Prior to the World Wars, the Army occasionally used women in what it considered gender appropriate roles. For example, civilian women, often known as camp followers, cooked and mended for Soldiers during the Revolutionary and Civil Wars much as they had done for in times of peace. A few women acted as nurses during the American Revolution and continued to do so after the country gained its independence, despite popular concerns about the close contact with males this work required.
Early twentieth century advances in military communications-electronics technology, combined with manpower shortages, provided the Army with opportunities to employ women in less traditionally feminine roles. Here is the first in a two-part series on Women in the Army, on the “Hello Girls” WWI.
The Signal Corps consequently used women as telephone operators during WWI. The Corps initially recruited bilingual women from commercial telephone companies, but later accepted less experienced applicants to fill the growing demand.
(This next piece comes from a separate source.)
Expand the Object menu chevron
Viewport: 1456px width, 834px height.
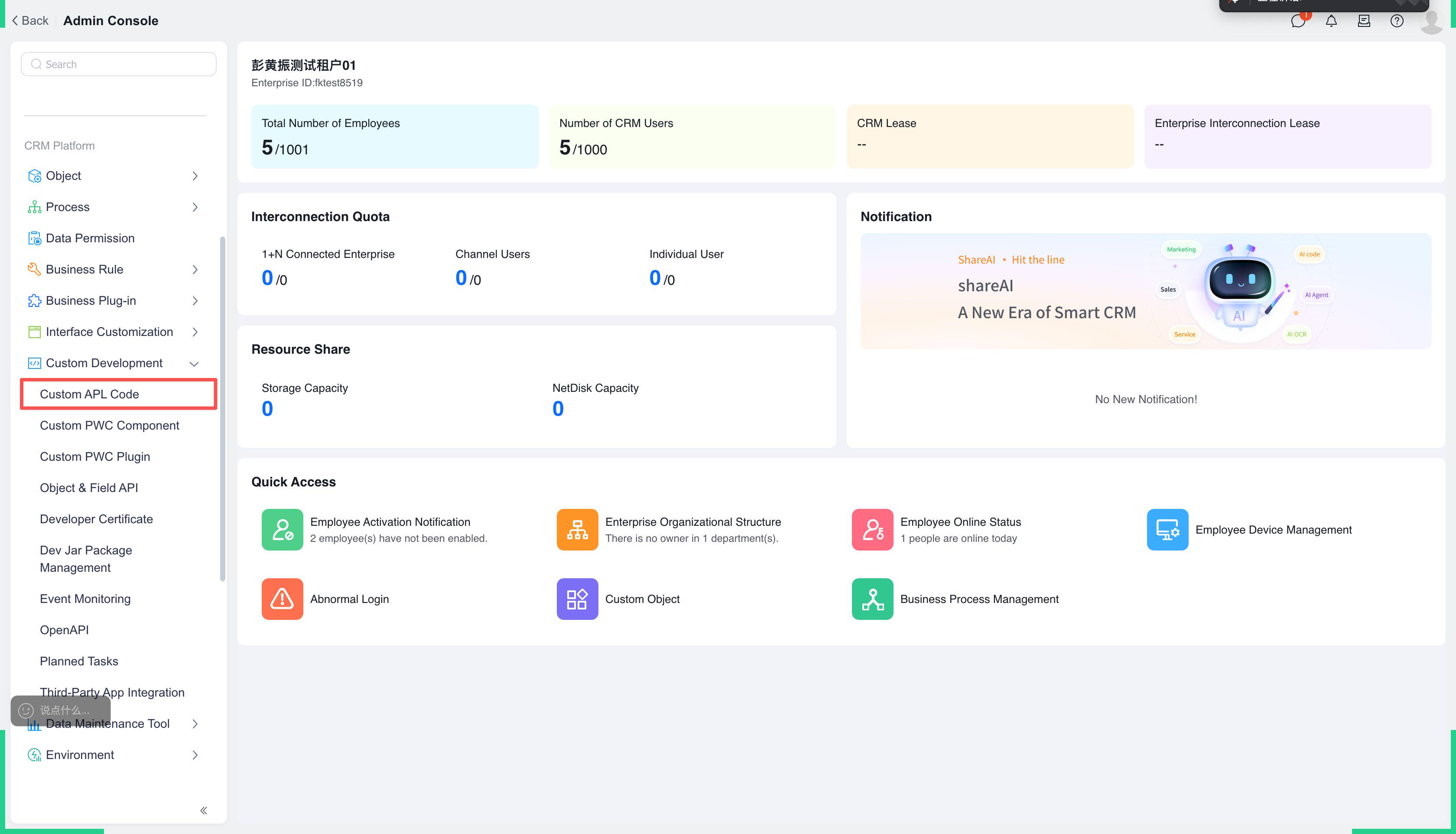[x=195, y=176]
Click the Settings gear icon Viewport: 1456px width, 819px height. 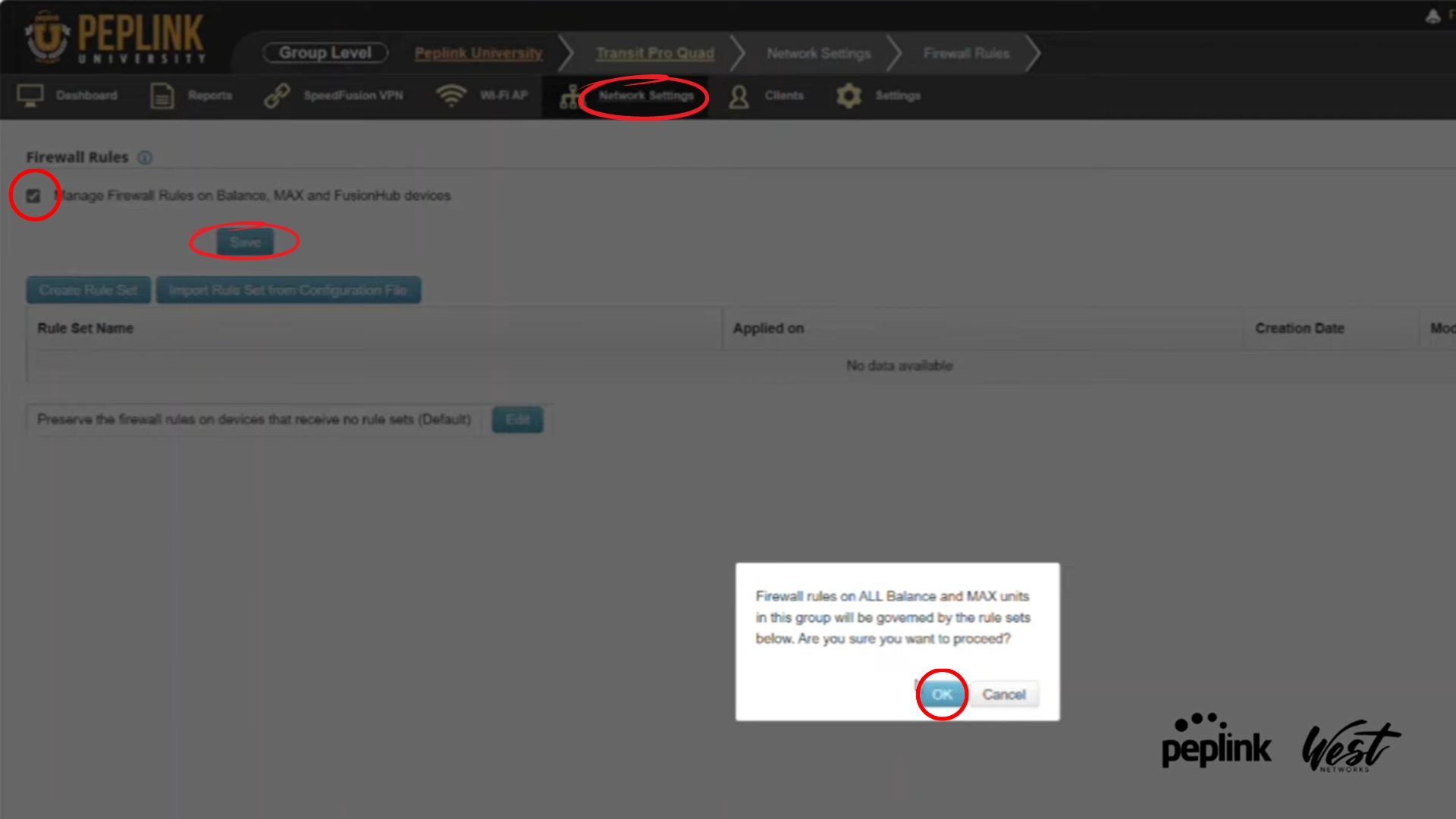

According to historian Rebecca Robbins Raines in Getting the Message Through: A Branch History of the U.S. Army Signal Corps, the first unit of female telephone operators to serve with the American Expeditionary Forces arrived in Paris in March 1918. Approximately two hundred female telephone operators ultimately served in operating units in the First, Second, and Third Army Headquarters. The women worked in Paris and dozens of other locations throughout France and England. Nicknamed the “Hello Girls,” these women worked long hours, often under combat conditions.
In one instance, the Army forcefully evacuated the Female Telephone Operators Unit of the First Army Headquarters because the women refused to desert their posts even after their building caught fire. The women, after re-admittance to the building, restored operations within an hour. They subsequently won a commendation from the Chief Signal Officer of the First Army. Grace Banker, chief operator, even received a Distinguished Service Medal for her wartime service.
WWI Chief Signal Officer Major General George Owen Squier later cited women’s “unquestioned superiority” as switchboard operators and their value in freeing men for the fighting front. The Report of the Chief Signal Officer, 1919, declared that, “The use of women operators throughout the entire war was decidedly a success…”
That success notwithstanding, the Signal Corps released its “Hello Girls” soon after the armistice.
Unfortunately, according to the U.S. Army Signal Corps museum, the female operators returned home only to realize that “all Army regulations were worded in the ‘male’ gender, so the women were denied veterans status. They were considered civilians working for the Army. This perplexed the women because they were required to wear regulation uniforms, they were sworn into service and had to follow all Army regulations.” Only decades later, in 1978, did legislation award the operators veteran’s status. Despite the regrettable lag in official recognition, proponents of the gender integration of the Army during WWII often cited the Signal Corps’ successful employment of the “Hello Girls.”
The Signal Corps’ use of civilian female telephone operators during WWI represented one of the ways the Army first cautiously used women in what it considered gender acceptable roles, outside of nurses and camp followers. Breaking down the barriers that impeded camp followers and even Army nurses, these pioneering women answered the call that would integrate by gender what historians have called the “most prototypically masculine of all social institutions,” the United States Army.